Une homélie attribuée à l'empereur Constantin VII (959), successeur de Romain Lécapène, rappelle la légende d'Abgar, mais suggère une nouvelle explication de l'image visible due "à une sécrétion liquide, sans couleurs ni art de peinture". Le Christ à l'agonie aurait posé son visage ruissellant de sueur comme des gouttes de sang. On s'éloigne donc du Christ triomphant du Mandylion pour se rapprocher à la fois de l'image du Linceul et de la légende de Véronique.
La chronique du pseudo-Syméon rapporte que, sans doute en décembre 944, la famille de l'empereur Romain Lécapène regarda l'image.
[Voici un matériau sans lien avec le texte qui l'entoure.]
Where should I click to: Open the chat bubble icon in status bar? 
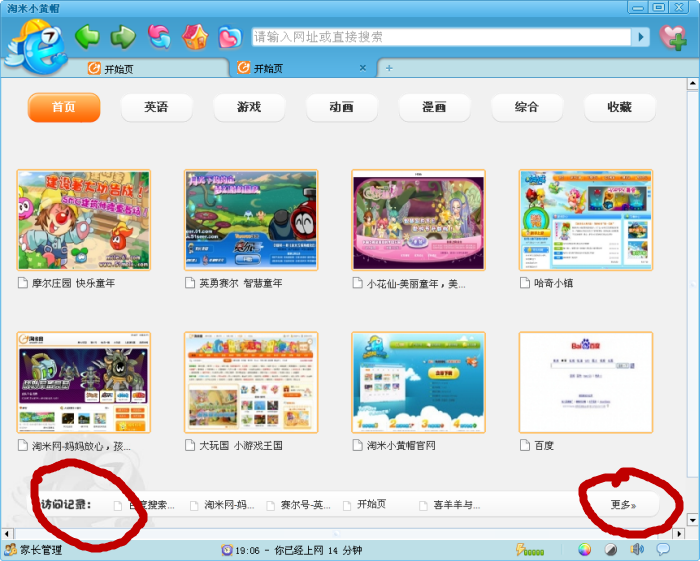click(x=663, y=550)
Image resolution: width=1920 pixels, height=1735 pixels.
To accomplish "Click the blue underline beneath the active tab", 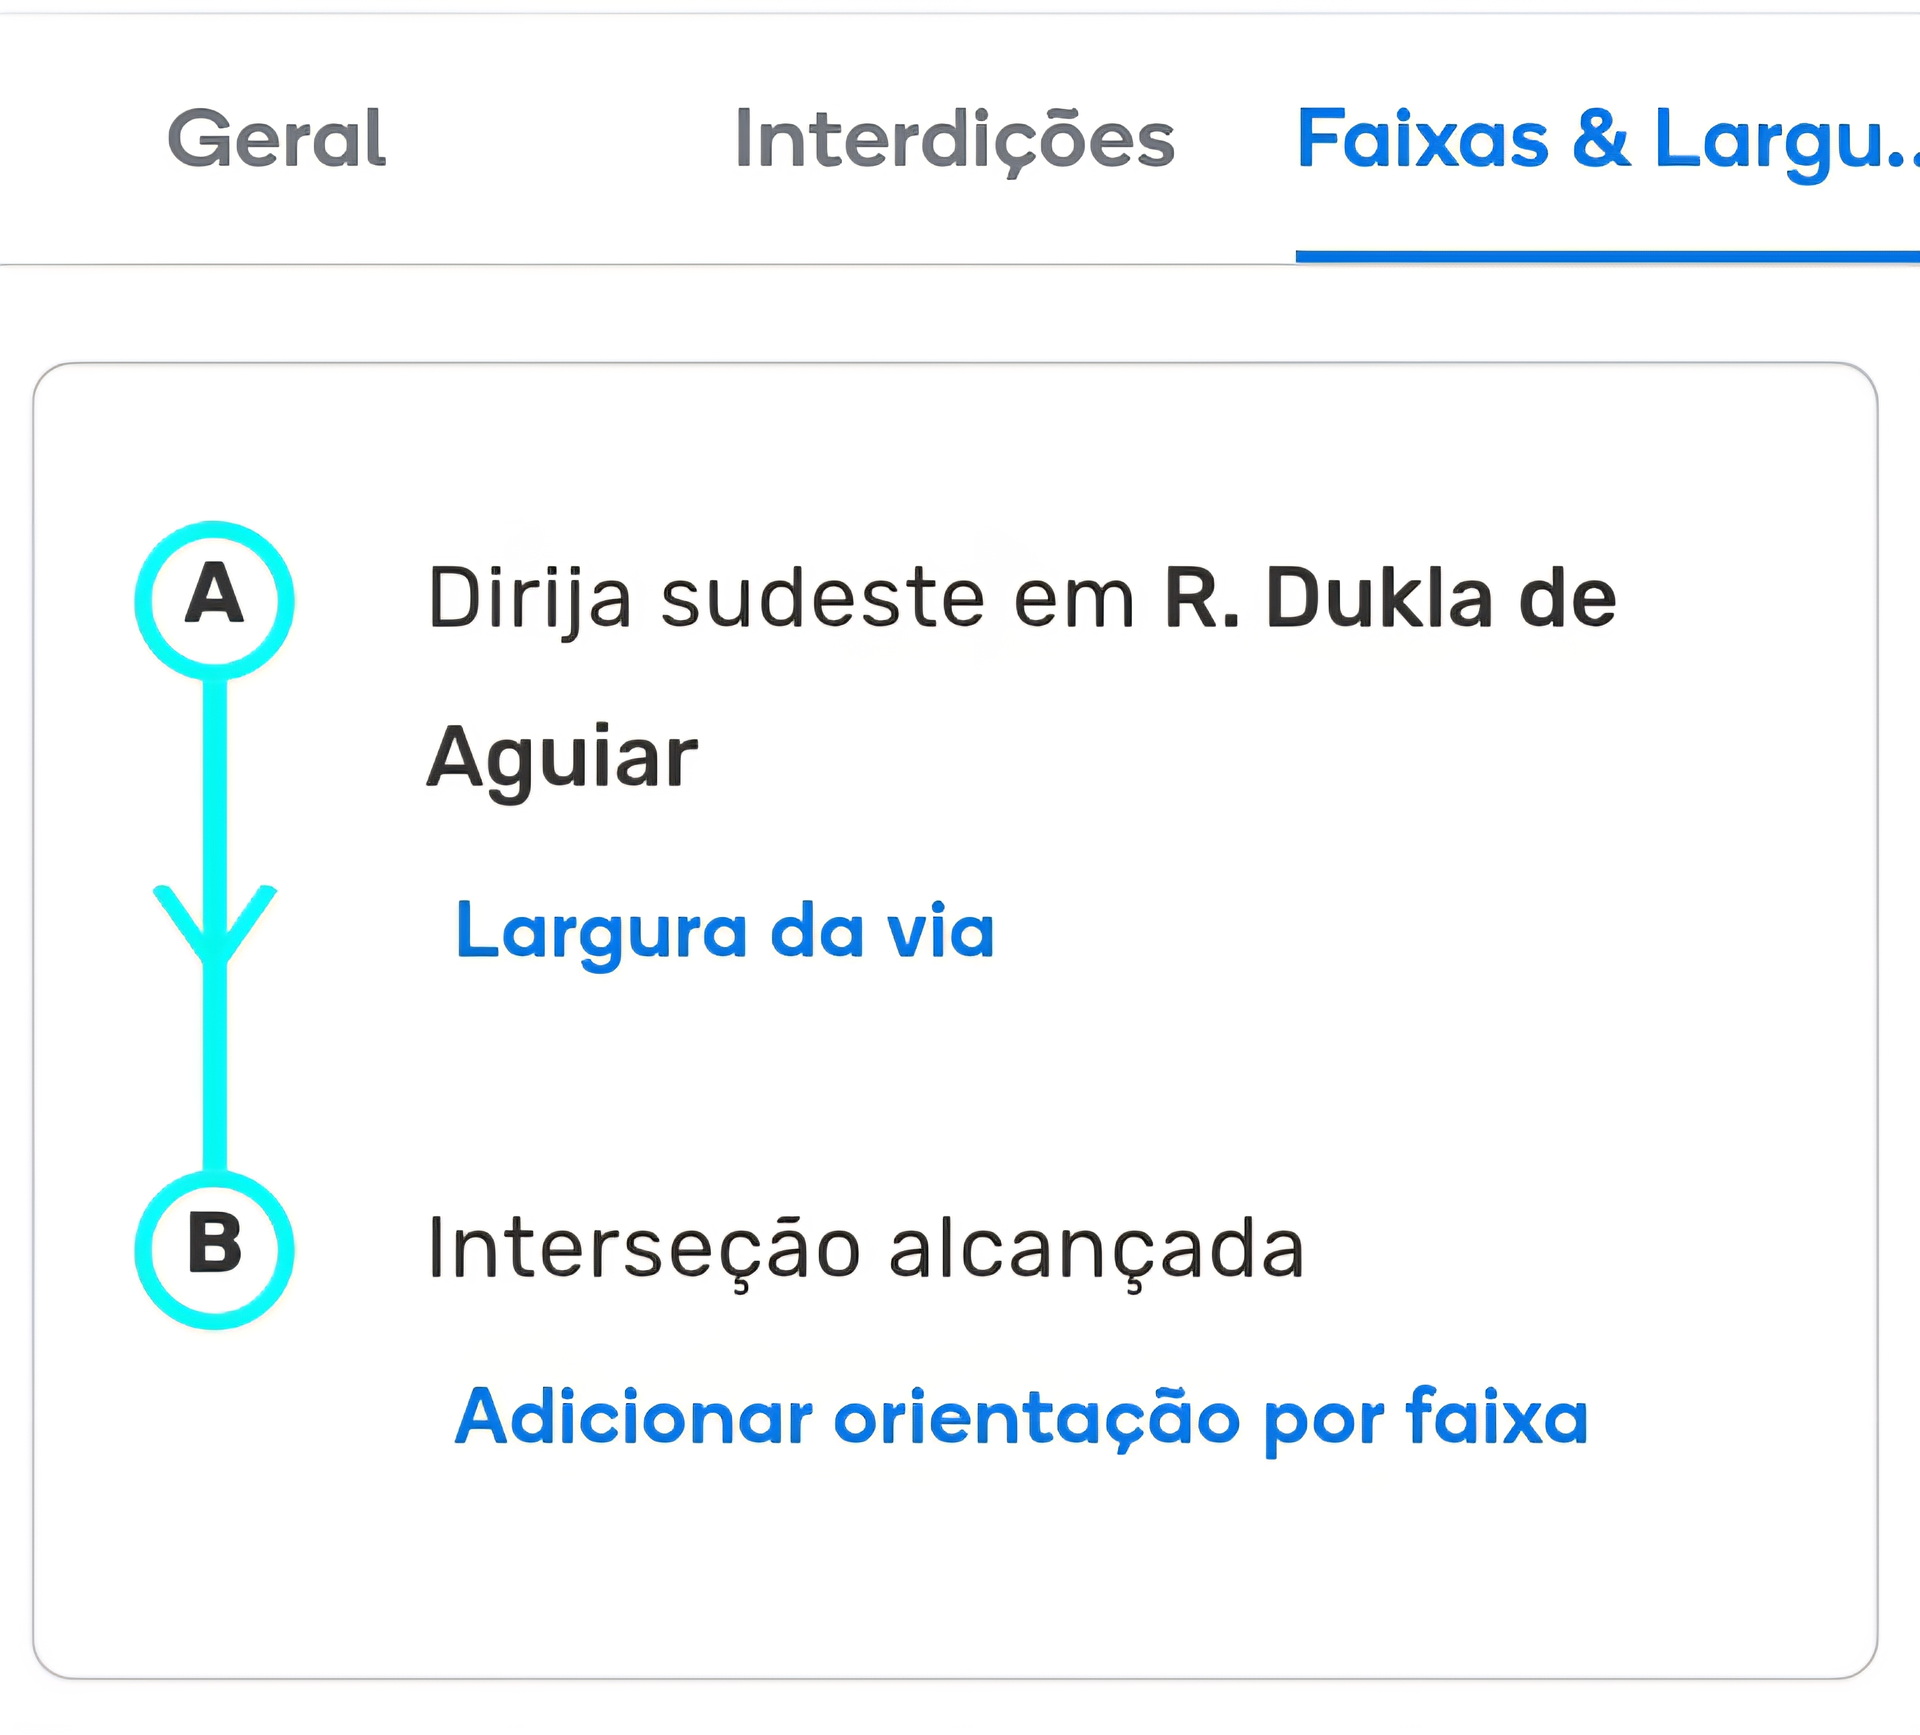I will pos(1606,257).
Les deux fils de l'empereur disaient qu'ils ne voyaient rien qu'un visage seulement. Mais le gendre Constantin disait qu'il voyait des yeux et des oreilles. Le caractère flou et indistinct de l'image du Mandylion ainsi constatée confirme son identification avec le Linceul.
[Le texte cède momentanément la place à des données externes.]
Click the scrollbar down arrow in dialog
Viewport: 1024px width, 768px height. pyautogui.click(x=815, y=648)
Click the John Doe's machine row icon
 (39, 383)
Une oraison de Grégoire le Référendaire, découverte au Vatican par Gino Zaninotto et datant du Xe siècle, traduite par le R. P. Dubarle dont les travaux sont capitaux pour toute cette période, ajoute un argument de poids à cette identification. Grégoire parle de "l'empreinte ramenée d'Édesse" dont il dit qu'elle a été "embellie par des gouttes de sang jaillies de son flanc". Il avait donc vu la plaie du côté et, d'après lui, "le sang et l'eau qui en avaient coulé". Cette plaie n'était pas visible sur le Mandylion : on avait donc, très tôt à Constantinople, enlevé le treillage d'or, déplié le tissu et reconnu le Linceul.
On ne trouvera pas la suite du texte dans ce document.